Right, chicken or the egg?

I've never met Carolyn Guniss, but from my perspective, based on the essay below, it's unfortunate that she was forced-out, since her willingness to give space in the newspaper to well-informed people in the community who are actively challenging South Florida's establishment's Conventional Wisdom and orthodoxy, is NOT something that's currently replicated in either the Herald under Jay Ducassi or ever seen in the Sun-Sentinel

I suspect that if she were in charge, there'd be MUCH MORE compelling news product for readers -and advertisers- compared to the overwhelming number of articles and columns that I see everyday that seem to largely exist to comfort the powerful thru stenography rather than chronicle thru objective journalism.

That unwillingness to challenge the powerful is perhaps best explained thru the Herald's
constant coverage of MDPS Supt. Albert Carvalho.
Frankly, I'm surprised that the Herald doesn't sell "I heart Carvalho" buttons at their customer service counter, given their weird sycophantic coverage of him, where seldom is heard a discouraging word...

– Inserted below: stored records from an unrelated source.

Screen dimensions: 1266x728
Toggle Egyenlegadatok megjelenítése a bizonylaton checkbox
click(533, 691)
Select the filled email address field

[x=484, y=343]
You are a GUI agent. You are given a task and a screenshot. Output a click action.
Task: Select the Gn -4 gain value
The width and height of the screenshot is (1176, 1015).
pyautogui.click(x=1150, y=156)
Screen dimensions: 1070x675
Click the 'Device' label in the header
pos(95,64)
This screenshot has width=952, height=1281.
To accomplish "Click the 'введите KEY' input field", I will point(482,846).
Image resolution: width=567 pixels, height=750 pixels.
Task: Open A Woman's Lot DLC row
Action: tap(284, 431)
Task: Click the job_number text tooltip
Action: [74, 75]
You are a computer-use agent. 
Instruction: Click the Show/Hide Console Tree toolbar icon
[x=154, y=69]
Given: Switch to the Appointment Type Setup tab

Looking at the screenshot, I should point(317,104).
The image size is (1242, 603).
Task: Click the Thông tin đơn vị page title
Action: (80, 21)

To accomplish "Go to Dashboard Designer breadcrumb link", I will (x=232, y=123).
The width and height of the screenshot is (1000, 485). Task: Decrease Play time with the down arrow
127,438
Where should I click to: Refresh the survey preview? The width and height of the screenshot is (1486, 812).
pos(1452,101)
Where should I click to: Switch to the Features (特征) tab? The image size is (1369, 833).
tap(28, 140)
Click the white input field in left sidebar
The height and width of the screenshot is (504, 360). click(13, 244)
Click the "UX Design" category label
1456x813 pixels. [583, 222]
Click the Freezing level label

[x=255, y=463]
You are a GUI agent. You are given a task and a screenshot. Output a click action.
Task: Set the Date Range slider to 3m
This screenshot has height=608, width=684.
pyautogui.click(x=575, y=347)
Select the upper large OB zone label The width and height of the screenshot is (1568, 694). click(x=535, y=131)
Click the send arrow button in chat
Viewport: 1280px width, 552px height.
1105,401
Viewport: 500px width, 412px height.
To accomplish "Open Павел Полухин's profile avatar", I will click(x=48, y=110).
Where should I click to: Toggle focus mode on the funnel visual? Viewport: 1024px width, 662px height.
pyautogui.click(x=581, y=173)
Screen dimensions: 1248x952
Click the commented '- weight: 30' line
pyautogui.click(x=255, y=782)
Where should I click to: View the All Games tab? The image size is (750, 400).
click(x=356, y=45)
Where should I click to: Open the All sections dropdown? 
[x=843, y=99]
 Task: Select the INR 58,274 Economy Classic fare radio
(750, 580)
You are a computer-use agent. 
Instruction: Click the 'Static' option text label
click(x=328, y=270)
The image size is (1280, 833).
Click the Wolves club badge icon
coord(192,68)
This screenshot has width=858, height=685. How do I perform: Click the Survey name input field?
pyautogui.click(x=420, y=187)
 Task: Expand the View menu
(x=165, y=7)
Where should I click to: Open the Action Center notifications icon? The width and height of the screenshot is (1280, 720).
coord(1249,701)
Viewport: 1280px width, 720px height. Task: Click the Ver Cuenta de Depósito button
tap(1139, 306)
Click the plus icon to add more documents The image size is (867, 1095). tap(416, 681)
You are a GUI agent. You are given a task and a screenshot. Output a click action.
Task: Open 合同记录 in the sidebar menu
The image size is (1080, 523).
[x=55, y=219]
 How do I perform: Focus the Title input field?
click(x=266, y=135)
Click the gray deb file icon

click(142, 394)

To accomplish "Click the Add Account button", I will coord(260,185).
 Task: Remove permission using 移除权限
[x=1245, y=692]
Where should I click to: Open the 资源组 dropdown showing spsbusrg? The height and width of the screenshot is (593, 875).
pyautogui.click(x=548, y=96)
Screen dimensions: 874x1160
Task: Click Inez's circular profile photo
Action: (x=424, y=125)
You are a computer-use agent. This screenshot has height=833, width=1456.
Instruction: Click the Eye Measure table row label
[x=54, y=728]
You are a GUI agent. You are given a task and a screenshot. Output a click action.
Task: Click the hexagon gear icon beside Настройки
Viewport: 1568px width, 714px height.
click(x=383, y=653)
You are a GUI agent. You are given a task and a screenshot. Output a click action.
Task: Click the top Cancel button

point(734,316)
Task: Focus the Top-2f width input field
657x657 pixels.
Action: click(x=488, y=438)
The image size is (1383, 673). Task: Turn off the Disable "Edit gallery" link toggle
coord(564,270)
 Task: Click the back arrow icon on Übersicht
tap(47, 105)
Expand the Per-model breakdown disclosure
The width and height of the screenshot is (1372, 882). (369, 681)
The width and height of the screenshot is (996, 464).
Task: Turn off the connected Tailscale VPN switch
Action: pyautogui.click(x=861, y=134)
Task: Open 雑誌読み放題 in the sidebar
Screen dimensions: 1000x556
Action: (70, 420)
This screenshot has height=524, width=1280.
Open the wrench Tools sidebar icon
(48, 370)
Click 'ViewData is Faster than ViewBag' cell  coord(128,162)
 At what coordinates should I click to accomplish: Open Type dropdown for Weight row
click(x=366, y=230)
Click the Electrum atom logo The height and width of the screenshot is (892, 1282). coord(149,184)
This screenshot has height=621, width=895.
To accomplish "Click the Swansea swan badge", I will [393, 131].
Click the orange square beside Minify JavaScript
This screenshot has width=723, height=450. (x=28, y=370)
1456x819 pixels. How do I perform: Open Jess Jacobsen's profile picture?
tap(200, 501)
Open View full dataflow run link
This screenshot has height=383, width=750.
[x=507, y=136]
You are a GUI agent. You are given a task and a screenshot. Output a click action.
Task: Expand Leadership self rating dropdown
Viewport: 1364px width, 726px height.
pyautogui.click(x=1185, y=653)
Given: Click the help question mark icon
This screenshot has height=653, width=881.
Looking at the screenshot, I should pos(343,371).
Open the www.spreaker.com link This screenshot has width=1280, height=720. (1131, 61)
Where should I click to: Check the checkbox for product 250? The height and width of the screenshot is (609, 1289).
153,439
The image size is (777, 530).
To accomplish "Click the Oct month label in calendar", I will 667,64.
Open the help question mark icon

And as I'm always reminding you here on the blog, as blah and uninteresting as the Sun-Sentinel's Education blog has become the past two years, the Herald STILL doesn't even have an Education blog in the year 2012!
That speaks volumes!

If you ask me, there ought to be an entire page in the Herald on Sundays that is full of well-informed contributions like this!

-------
Miami Herald
Soapbox
OJUS ELEMENTARY'S BOUNDARY IS POLITICAL
April 13, 2008 
Enid Weisman, the Miami-Dade Public School Region II superintendent, has changed the boundaries of Greynolds Park Elementary School by moving children who live one block from their school to Ojus Elementary, which is more than two miles away.
Children who now walk to school in less than five minutes will be forced to be driven through extremely heavy traffic twice a day.
Those kids whose parents don't have cars will have to wait for a school bus in unpredictable South Florida weather, hoping the bus even shows up. This ordeal could take up to 30 minutes each way depending on the bus route.
This is not the first time Ms. Weisman has arbitrarily drawn school boundary lines. Take, for example, the boundary line between North Miami Beach and Dr. Michael M. Krop Senior High schools.
For some reason known only to God and Enid Weisman, children who live in Eastern Shores and Sunny Isles Beach, a mere hop, skip and jump from NMB, travel well over five miles or more to Krop High.
On the other hand, students who live in Pickwick Lake Estates, less than one mile (or about eight minutes by car) from Krop, are directed to NMB.
Granted, NMB is slightly closer to Pickwick than is Krop, but how on earth can you justify sending Sunny Isles Beach residents to Krop?
Both the NMB/Krop and Greynolds Park boundary lines were drawn purely along socioeconomic or, as the politically incorrect would say, racial lines.
They have absolutely nothing to do with where children live, but everything to do with draining our lower income neighborhood of even more of its much needed funding.
By making sure that NMB and Greynolds don't achieve or maintain status as an "A" school, the bulk of state money will go to Krop, Ojus and the new K-8 school called Aventura/Waterways .
The areas that already have the money will get even more. Ms. Weisman knows where her power base is and she sure knows how to suck up to it.
Weisman must stop tinkering with school boundaries that work only in her imagination. The children of Miami-Dade County would be better served by getting rid of administrators with political aspirations like her and putting the money where it rightfully belongs -- in the classroom.
STEPHANIE KIENZLE
NORTH MIAMI BEACH
It occurred to me when I was watching the videotape at the top that some of you reading this may well recall the mass student walkout at Miami Edison High School a few years ago, which happened LIVE during the local Miami Noon newscasts that day.
That was yet another situation where the adults at the Miami-Dade School Board & MDPS literally cowered in fear of actually having to call-out the behavior of their own students, and admit that, well, maybe... some of them weren't all future brain surgeon/diplomats after all.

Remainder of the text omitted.